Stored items
:::
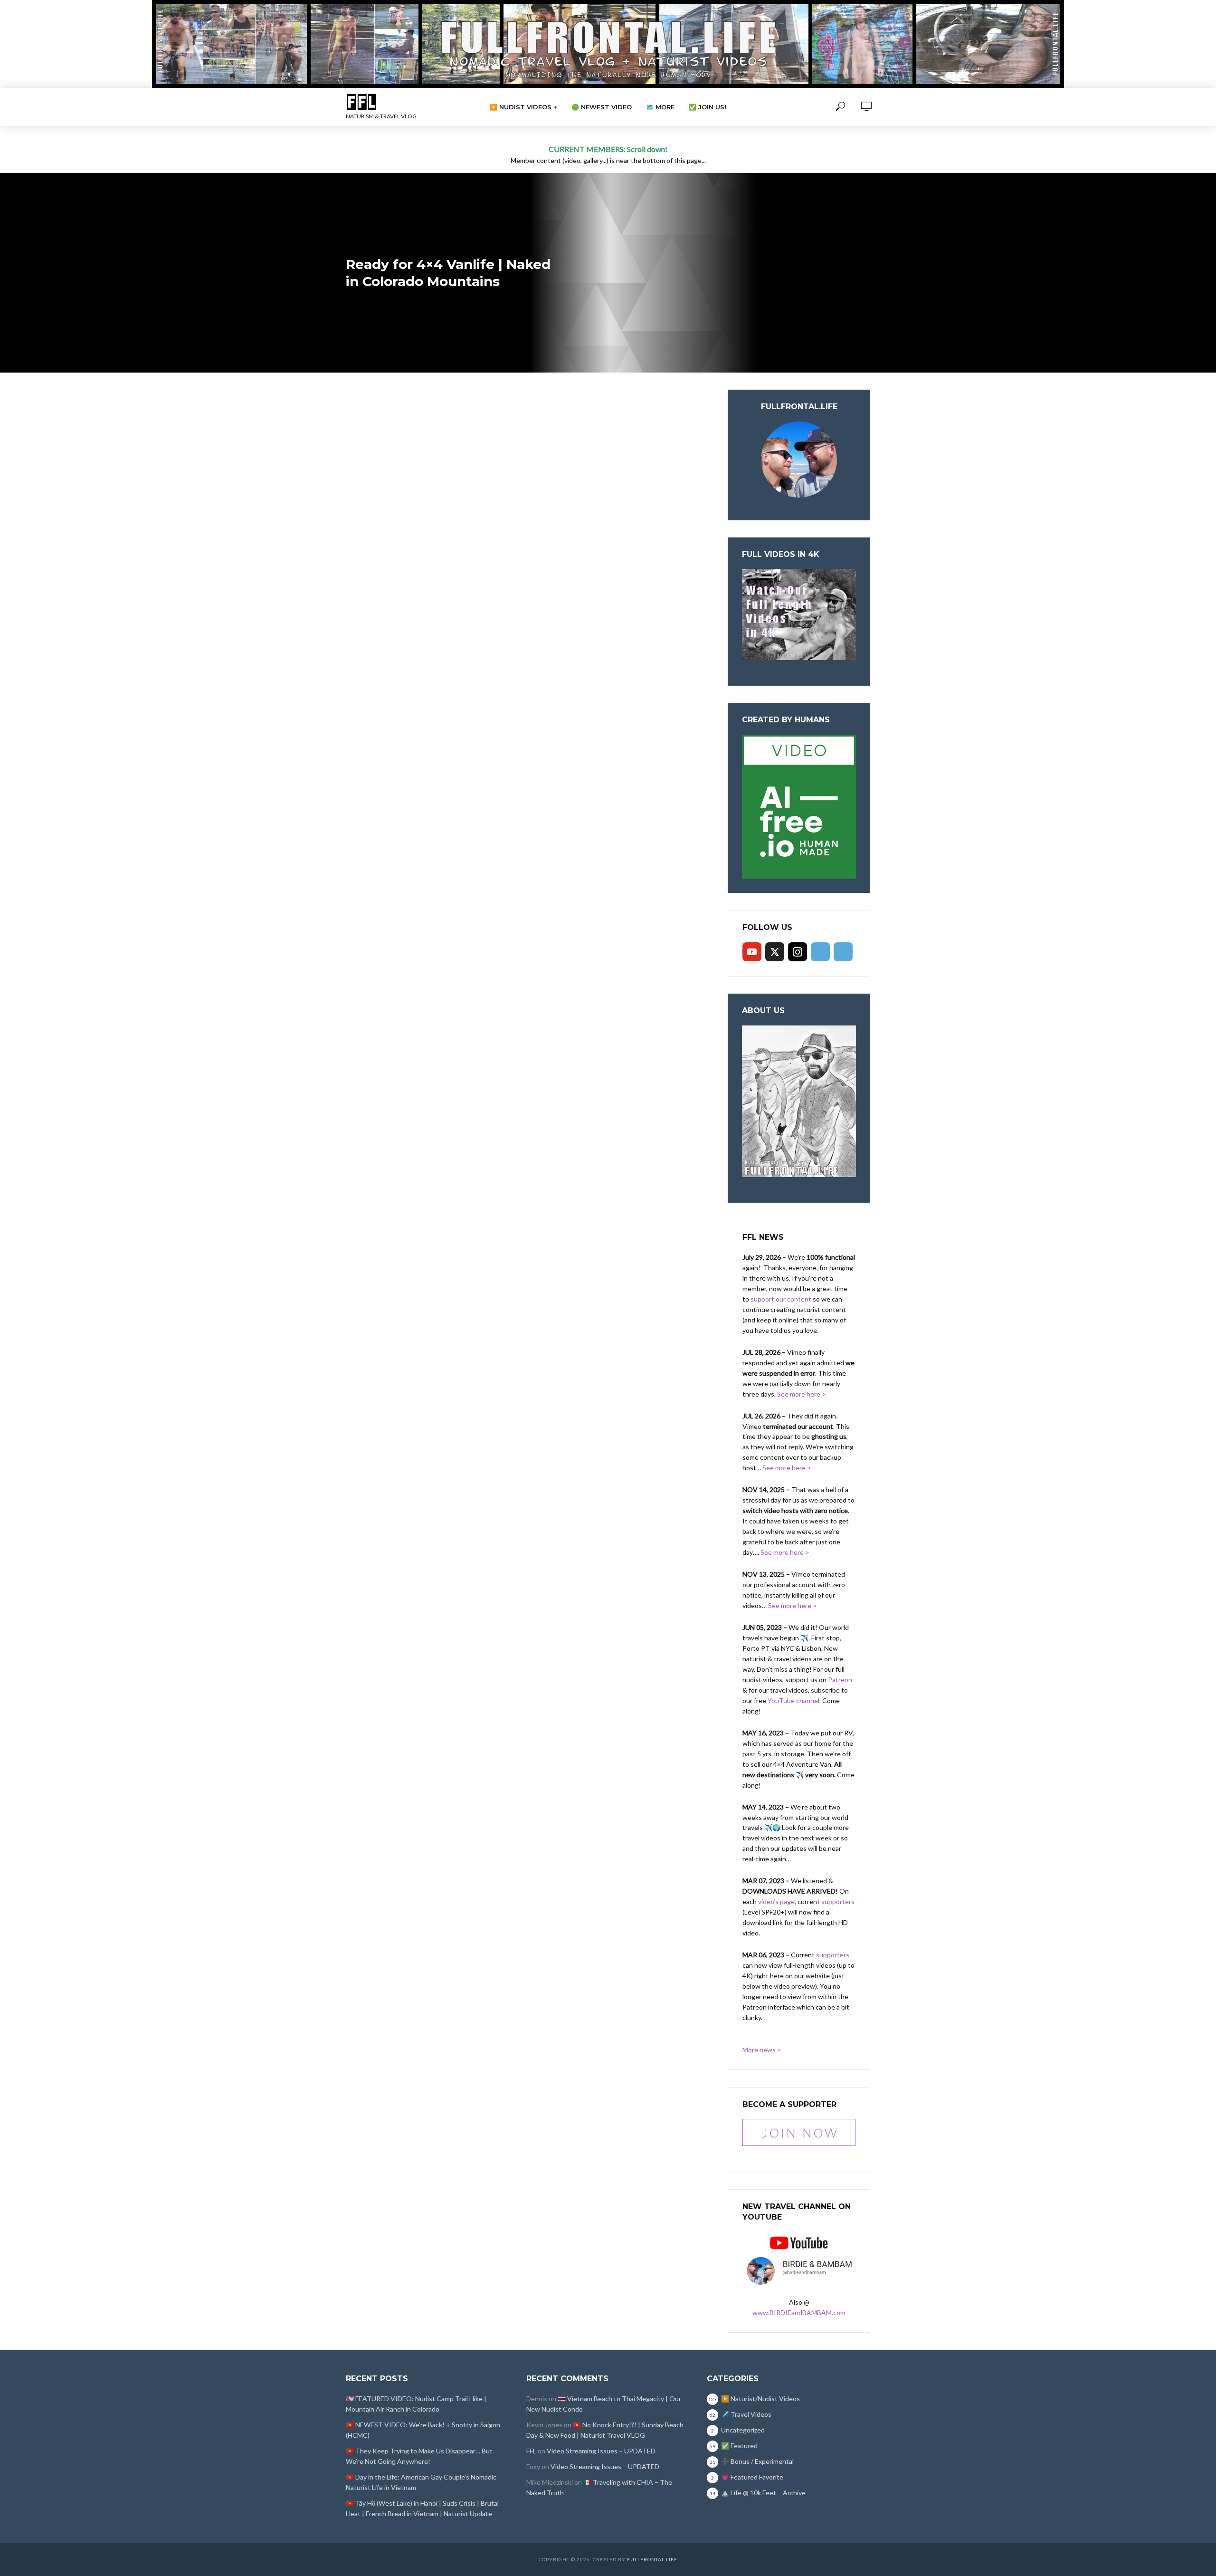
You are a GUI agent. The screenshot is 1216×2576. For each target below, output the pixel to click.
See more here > (801, 1394)
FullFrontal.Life (652, 2559)
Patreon (840, 1680)
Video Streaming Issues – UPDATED (601, 2451)
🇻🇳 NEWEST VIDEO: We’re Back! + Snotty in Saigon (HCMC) (423, 2430)
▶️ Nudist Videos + (523, 107)
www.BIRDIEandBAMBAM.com (799, 2312)
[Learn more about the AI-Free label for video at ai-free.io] (799, 806)
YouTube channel (793, 1700)
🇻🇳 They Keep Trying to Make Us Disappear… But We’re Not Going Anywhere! (419, 2456)
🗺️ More (660, 107)
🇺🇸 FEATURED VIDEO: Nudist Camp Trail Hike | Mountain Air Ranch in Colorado (416, 2403)
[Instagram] (797, 951)
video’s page (776, 1901)
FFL (531, 2451)
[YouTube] (751, 951)
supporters (838, 1901)
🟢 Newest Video (601, 107)
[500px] (820, 951)
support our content (780, 1299)
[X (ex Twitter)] (774, 951)
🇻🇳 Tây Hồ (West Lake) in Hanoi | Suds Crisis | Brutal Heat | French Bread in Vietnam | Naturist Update (422, 2508)
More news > (761, 2050)
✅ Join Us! (707, 107)
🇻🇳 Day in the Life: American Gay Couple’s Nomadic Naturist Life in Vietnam (421, 2482)
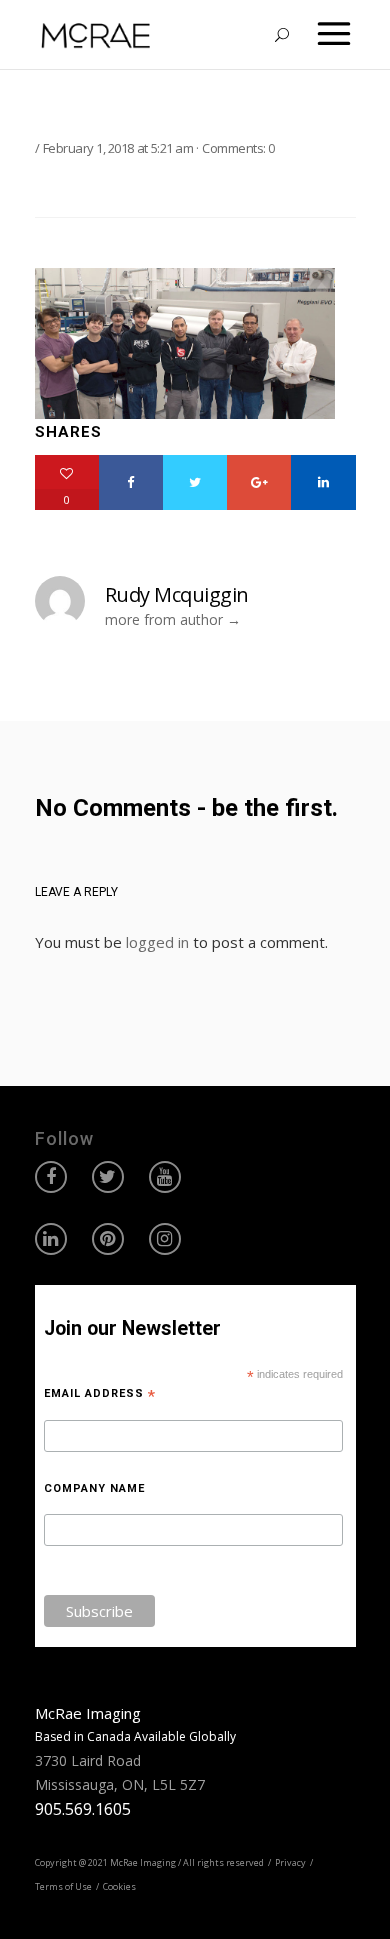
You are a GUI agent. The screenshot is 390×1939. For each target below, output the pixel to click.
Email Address (100, 1394)
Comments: (239, 148)
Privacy (290, 1862)
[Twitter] (195, 482)
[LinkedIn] (323, 482)
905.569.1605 (83, 1809)
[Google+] (259, 482)
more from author (164, 619)
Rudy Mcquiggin (177, 594)
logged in (157, 942)
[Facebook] (131, 482)
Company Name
:::
Work required: Return, with no change at all, every line in the entries above from the line containing "Anywhere! (419, 2456)" through the line containing "supporters (838, 1901)".

Result:
🇻🇳 They Keep Trying to Make Us Disappear… But We’re Not Going Anywhere! (419, 2456)
🗺️ More (660, 107)
🇺🇸 FEATURED VIDEO: Nudist Camp Trail Hike | Mountain Air Ranch in Colorado (416, 2403)
[Instagram] (797, 951)
video’s page (776, 1901)
FFL (531, 2451)
[YouTube] (751, 951)
supporters (838, 1901)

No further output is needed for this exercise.